第一のうち、「習得・活用及び探究の学習過程を見通した指導方法の改善及び工夫」では、「よく行った」「どちらかと言えば行った」が平成29年度は、28年度に比べて増加しているとするが、数的には微増ではないか。「あまり行っていない」「全く行っていない」学校が1割前後も存在することを問題にしたい。
また、肯定的に回答した小・中学校の方が平均正当率が高い傾向がみられる。教育課程の基本を確実に実施している学校が結果を出しているということであり、その取り組みを一層充実させることを求めたい。

「児童〔生徒〕は、授業において、自らの考えがうまく伝わるよう、資料や文章、話の組み立てなどを工夫して発言や発表を行うことができているか」に関して、「そのとおりだと思う」「どちらかと言えばそう思う」と回答した小・中学校は、29年度は前年度に比べて増加しており、「平均正当率が高い傾向が見られる」とある。

児童生徒に対する質問でも、同様の結果を報告している。学校・児童生徒ともに工夫し努力していることが、良い結果を生み出しているのを評価したい。
しかし、一方で「どちらかと言えば、そう思わない」「そう思わない」を合わせると、学校が30%後半、児童生徒が30%前後あり、平均正当率も低くなっている。できていない子供への、一層の指導の強化が望まれるところである。

「回答状況の経年的な変化」(26~29年度)では、「様々な考えを引き出したり、思考を深めたりするような発問を指導したか」について、「よく行った」「どちらかと言えば、行った」と回答した小・中学校の割合は26年度以降、増加傾向が見られ、「平均正当率が高い傾向がみられる」としている。

一方、児童生徒に関しては一部横ばいの年度があるが、そのように回答した小・中学校の方が平均正当率が高い傾向が見られるとしている。これらについても、一方で否定的な受け止め方をしている子供が3割を超えて存在していることから、この指導をなお一層充実することが求められよう。

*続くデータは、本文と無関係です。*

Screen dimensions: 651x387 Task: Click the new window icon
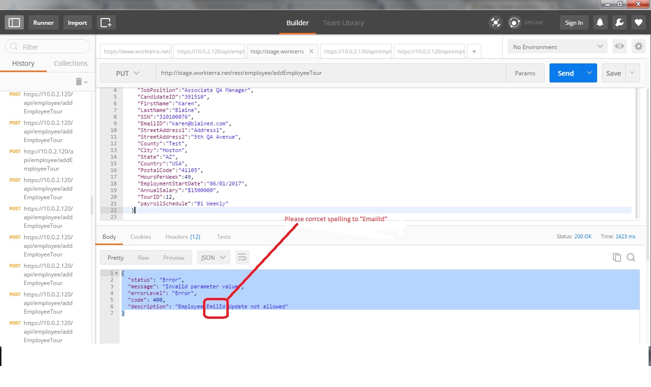tap(106, 22)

第二の「児童生徒の自己肯定感に関する状況」では、「自分には、よいところがありますか」や「先生はあなたのよいところを認めてくれていると思いますか」について、「当てはまる」「どちらかと言えば、当てはまる」と回答した児童生徒の割合は、26年度以降、増加傾向にある。平均正当率との関係においても、いずれも高い結果となっている。

特に後者については、教師が児童生徒のよいところを認める傾向が強くなっているのが明らかであるが、これも小学校で約14%、中学校で約20%の児童生徒がそう思っていない結果となっており、さらに努力を求めたい。

全体としてよい傾向になっていることがわかるが、子供のより確かな進歩・向上のためには、いまだ不十分にとどまっている学校・教師への指導をより徹底することを求めたい。